4. O ponto polémico é saber qual é a importância social do parentesco. Não é tanto a relação entre macho e fêmea, como a sua estabilidade em ordem à procriação e educação dos filhos, que foi sempre e em todo o lado preocupação social predominante: a reprodução da própria sociedade, pela longa aprendizagem dos usos e costumes dos que nascem pelos adultos (pertencendo hoje em parte essencial à escola, torna possível divórcios e recasamentos que as casas antigas não permitiam). Aprender os usos e os costumes é uma tarefa essencial porque os nossos cérebros nascem virgens de mundo e, sendo órgãos simultaneamente biológicos e sociais, só funcionam por serem socializados pela aprendizagem (a filosofia nunca se preocupou muito com esta, desde Platão que queria abolir as casas, o património como o matrimónio). Ora, se a escola é feita por homens e mulheres, não se vê que um casal de dois homens ou de duas mulheres não possa realizar cabalmente esta missão essencial do parentesco: se lhes foi permitido casar, a adopção faz parte essencial desse casamento. Embora haja casais heterossexuais que preferem não ter filhos, tendo todo o direito de casarem, como os homossexuais.
5. O que faz problema aqui, em mim como em qualquer um, até porventura nos próprios homossexuais que se casam, é que nós estamos moldados pelo modelo do casamento heterossexual que se encaixa muito melhor na maneira da reprodução biológica se fazer, a nossa linguagem – pai e mãe, marido e mulher – que tem a ver com aspectos afectivos fundamentais da nossa existência precoce, rebela-se aqui (até os psicanalistas se atrapalham com a complicação da coisa). Assim como o nosso racismo espontâneo só se vence na nossa intimidade quando temos um/a amigo/a negro/a, também julgo que a melhor maneira de se perceber o que está em jogo é conhecer de perto o que foi durante muito tempo o drama tremendo de gente, rapazes e raparigas que se descobrem como atraídos por gente do seu sexo e isso ser terrivelmente mal visto socialmente, sem saberem como dizer aos amigos que namoram alegremente eles com elas, aos pais, a alguém em que pudessem ter confiança. Trata-se, como em tempos percebi contra os meus preconceitos lendo um texto de Miguel Gaspar, duma outra reviravolta histórica do parentesco, a que só o tempo dará a pacificação da língua (quando eu era adolescente, abominavam-se os divorciados, juntamente com os ateus, os comunistas e os ex-padres casados).
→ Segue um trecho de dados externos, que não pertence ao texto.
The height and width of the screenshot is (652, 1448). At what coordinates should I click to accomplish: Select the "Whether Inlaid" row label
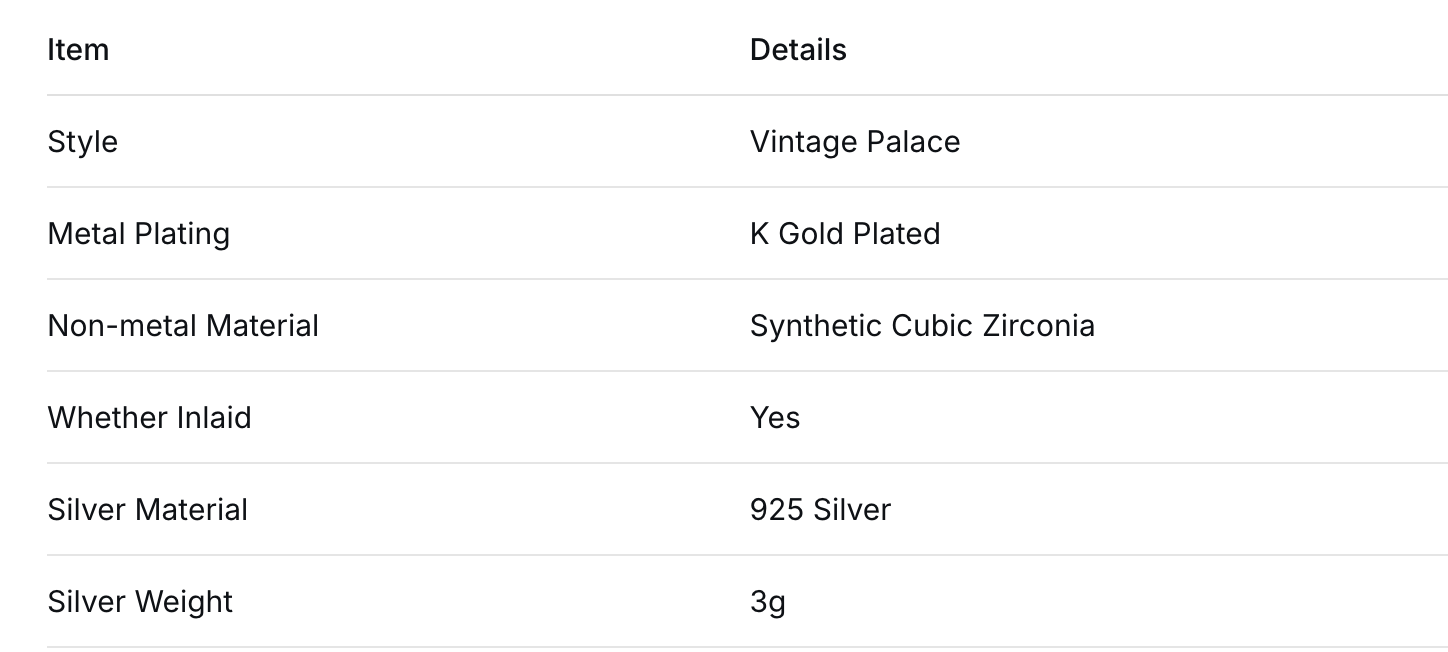click(x=149, y=418)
6. Porquê se desabrocha alguém como hetero ou homossexual? Não creio que haja hoje em dia explicação par isso, entre hormonas e psicanálises. O mais provável é que pertença ao grande enigma de cada humano na criação da sua espontaneidade em fazer com grande habilidade o que aprendeu, como também os talentos intelectuais e as ‘vocações’ para a música, para o desenho, para a matemática ou para as maquinarias.
7. Aos juristas: compreender a novidade social e legislá-la. (Fernando Belo, http://filosofiamaisciencias2.blogspot.pt/ )
1 comentário:
as mudanças, sejam elas de que tipo forem, custam sempre e este texto ilustra bem isso. evoluamos!